SUPPLIED DATA:
Content starts
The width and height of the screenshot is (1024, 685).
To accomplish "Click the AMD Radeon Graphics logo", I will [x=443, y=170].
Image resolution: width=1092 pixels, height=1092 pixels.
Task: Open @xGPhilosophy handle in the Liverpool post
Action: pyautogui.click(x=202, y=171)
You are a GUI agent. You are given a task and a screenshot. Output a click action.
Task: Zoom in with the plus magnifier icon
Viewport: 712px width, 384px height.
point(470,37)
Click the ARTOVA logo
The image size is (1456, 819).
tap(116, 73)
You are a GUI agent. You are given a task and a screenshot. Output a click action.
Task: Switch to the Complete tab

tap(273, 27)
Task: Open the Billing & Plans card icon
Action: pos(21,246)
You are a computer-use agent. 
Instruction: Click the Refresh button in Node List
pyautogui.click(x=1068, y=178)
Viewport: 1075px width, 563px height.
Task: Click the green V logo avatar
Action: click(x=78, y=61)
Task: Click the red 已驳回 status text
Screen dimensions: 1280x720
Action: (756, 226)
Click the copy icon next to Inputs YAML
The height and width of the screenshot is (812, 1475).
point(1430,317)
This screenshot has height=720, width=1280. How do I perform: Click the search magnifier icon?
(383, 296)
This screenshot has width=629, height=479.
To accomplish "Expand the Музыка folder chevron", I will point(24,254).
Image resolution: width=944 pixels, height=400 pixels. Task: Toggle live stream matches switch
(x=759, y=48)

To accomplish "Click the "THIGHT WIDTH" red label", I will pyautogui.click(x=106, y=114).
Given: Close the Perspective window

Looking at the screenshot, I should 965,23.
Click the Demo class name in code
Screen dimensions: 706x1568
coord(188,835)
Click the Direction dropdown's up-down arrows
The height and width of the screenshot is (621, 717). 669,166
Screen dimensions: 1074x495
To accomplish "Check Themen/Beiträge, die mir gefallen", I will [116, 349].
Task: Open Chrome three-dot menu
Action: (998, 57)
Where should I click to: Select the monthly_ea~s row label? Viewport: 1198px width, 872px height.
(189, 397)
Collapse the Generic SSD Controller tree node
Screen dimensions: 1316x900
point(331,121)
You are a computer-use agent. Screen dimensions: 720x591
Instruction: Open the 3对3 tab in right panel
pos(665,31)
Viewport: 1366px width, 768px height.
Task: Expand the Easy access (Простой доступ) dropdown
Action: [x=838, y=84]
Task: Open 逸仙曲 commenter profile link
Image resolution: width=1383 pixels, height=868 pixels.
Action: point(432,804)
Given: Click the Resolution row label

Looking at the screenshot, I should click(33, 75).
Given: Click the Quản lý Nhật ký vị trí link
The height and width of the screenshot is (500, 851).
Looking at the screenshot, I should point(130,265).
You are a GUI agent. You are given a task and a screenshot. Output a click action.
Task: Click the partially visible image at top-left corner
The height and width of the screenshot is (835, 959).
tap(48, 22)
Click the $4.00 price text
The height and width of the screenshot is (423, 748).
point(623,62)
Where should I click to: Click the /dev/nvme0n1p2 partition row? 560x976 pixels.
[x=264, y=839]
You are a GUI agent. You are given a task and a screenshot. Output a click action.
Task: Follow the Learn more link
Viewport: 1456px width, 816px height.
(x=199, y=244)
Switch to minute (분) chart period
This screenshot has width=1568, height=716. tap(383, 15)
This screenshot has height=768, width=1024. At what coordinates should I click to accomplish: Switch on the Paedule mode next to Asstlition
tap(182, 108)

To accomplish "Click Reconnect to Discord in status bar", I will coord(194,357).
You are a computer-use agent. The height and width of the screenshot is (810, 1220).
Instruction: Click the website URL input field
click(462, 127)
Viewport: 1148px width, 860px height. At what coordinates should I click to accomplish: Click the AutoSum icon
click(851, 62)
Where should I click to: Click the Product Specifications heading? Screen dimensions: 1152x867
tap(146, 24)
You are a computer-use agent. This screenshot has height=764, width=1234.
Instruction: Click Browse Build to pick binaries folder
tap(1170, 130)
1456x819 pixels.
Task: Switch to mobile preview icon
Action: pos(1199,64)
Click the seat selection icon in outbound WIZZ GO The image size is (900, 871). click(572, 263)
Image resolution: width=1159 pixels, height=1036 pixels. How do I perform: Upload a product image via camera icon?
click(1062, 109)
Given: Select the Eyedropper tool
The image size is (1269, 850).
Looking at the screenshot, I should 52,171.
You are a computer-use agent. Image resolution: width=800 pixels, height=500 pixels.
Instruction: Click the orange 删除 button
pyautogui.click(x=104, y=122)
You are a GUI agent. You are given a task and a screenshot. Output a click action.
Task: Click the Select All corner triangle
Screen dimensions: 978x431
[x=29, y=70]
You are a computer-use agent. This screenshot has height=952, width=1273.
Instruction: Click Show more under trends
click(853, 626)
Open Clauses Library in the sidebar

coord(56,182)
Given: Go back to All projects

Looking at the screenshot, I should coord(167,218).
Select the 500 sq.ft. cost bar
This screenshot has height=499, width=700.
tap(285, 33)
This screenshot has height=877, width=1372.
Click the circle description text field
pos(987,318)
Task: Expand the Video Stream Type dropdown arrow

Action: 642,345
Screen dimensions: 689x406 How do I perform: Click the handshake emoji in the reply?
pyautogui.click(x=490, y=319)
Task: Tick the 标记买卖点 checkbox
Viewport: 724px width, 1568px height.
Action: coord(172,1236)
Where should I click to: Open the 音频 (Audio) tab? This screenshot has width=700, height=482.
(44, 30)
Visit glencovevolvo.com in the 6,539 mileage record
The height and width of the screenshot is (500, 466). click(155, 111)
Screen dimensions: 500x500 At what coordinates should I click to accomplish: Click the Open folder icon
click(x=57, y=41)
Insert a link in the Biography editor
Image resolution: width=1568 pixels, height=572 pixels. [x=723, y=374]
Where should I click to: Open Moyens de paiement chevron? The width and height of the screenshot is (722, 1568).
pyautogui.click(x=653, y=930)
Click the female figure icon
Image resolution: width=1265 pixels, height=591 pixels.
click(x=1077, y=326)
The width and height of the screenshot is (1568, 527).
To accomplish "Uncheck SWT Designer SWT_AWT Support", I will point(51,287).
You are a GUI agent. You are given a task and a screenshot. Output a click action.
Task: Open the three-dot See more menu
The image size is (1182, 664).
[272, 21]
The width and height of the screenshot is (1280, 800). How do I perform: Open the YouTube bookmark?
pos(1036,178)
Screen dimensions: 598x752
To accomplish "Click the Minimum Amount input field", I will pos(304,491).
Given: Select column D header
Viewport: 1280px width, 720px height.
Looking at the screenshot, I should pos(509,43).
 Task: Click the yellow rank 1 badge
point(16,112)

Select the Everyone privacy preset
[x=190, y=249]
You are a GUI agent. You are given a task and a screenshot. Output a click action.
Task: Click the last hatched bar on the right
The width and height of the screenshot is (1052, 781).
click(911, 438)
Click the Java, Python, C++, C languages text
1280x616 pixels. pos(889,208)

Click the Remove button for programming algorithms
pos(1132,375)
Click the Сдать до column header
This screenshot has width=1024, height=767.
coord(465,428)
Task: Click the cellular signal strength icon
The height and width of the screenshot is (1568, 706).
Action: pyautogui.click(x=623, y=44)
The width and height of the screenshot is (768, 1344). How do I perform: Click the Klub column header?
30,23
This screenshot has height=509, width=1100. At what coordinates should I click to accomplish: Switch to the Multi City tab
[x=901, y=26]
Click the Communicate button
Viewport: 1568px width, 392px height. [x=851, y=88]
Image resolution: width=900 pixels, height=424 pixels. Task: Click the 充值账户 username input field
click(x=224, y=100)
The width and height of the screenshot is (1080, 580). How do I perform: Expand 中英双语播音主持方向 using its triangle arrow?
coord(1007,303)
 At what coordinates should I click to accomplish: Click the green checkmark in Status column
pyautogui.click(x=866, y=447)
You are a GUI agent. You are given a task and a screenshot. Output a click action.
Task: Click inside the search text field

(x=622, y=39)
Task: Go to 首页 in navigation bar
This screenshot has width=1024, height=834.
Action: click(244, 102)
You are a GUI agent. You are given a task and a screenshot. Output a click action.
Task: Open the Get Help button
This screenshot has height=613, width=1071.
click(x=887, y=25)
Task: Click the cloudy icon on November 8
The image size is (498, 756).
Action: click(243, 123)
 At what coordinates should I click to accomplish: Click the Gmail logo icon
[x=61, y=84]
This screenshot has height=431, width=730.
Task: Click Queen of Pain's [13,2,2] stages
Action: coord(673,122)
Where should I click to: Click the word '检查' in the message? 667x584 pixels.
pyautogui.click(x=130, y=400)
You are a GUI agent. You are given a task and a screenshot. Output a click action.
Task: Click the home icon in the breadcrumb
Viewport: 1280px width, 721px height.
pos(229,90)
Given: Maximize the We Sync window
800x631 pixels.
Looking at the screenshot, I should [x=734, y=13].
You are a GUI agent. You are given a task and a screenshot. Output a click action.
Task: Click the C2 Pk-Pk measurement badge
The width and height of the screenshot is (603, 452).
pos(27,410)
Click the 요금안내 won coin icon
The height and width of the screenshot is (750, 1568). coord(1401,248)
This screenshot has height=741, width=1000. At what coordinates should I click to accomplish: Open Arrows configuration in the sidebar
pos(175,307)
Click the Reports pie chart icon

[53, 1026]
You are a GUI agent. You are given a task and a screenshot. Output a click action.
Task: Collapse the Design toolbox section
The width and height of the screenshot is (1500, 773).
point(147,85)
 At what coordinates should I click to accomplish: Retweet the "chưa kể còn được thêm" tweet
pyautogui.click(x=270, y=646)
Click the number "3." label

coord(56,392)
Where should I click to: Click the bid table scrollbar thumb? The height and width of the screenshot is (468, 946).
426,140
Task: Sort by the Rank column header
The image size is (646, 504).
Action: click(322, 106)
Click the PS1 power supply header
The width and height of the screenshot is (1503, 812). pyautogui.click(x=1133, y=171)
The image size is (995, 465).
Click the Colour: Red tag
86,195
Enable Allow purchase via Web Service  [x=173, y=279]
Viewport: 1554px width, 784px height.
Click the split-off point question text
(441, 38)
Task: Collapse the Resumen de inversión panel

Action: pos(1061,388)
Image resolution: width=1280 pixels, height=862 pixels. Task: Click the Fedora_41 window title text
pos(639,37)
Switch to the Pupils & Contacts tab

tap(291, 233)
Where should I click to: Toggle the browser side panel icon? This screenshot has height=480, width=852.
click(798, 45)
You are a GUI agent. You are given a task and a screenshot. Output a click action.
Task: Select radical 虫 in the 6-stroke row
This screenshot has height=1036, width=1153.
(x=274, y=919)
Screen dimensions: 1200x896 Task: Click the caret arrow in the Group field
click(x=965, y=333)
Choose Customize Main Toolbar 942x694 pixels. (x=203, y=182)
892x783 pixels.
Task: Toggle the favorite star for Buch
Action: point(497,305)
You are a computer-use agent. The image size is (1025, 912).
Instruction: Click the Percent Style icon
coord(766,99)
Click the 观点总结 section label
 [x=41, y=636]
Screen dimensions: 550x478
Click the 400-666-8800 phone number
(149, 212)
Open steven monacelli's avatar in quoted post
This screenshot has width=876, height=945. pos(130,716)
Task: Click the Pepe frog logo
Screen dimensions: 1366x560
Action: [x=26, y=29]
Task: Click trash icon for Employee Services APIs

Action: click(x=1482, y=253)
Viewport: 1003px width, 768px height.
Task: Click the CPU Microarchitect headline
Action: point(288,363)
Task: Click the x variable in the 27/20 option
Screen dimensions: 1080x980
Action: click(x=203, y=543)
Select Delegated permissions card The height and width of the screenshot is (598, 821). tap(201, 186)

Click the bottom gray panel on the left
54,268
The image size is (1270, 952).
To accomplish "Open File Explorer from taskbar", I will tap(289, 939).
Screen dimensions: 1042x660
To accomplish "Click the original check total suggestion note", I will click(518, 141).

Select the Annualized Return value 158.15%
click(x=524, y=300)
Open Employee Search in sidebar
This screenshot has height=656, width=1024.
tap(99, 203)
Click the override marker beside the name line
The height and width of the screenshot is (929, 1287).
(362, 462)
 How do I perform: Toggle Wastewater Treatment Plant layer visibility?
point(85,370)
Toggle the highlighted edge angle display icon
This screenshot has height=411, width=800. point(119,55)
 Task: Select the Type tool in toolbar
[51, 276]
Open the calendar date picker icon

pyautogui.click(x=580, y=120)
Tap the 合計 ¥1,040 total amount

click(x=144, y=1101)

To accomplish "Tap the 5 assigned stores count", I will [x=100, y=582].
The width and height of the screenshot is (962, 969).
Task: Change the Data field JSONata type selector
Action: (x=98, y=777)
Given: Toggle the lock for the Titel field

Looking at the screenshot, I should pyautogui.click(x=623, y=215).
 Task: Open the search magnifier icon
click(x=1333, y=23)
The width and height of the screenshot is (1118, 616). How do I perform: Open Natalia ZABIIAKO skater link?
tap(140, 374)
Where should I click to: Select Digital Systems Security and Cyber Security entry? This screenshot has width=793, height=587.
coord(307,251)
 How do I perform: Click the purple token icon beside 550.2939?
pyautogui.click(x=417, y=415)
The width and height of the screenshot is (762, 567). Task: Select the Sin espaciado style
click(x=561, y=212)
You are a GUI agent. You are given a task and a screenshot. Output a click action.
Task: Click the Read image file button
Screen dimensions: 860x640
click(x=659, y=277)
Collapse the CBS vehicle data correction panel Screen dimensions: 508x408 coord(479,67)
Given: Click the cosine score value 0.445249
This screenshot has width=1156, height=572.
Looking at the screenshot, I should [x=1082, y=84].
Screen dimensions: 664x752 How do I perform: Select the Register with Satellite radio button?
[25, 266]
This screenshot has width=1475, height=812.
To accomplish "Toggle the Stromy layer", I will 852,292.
Content ends
TASK DIRECTIONS:
Where does the word "computer" appear in the records above? Return every line that holds it.

REPLY:
You are a computer-use agent. 
You are a computer-use agent. Screen dimensions: 720x591
You are a computer-use agent. The height and width of the screenshot is (810, 1220).
You are a computer-use agent. This screenshot has height=764, width=1234.
You are a computer-use agent. Image resolution: width=800 pixels, height=500 pixels.
You are a computer-use agent. This screenshot has height=952, width=1273.
You are a computer-use agent. The image size is (1025, 912).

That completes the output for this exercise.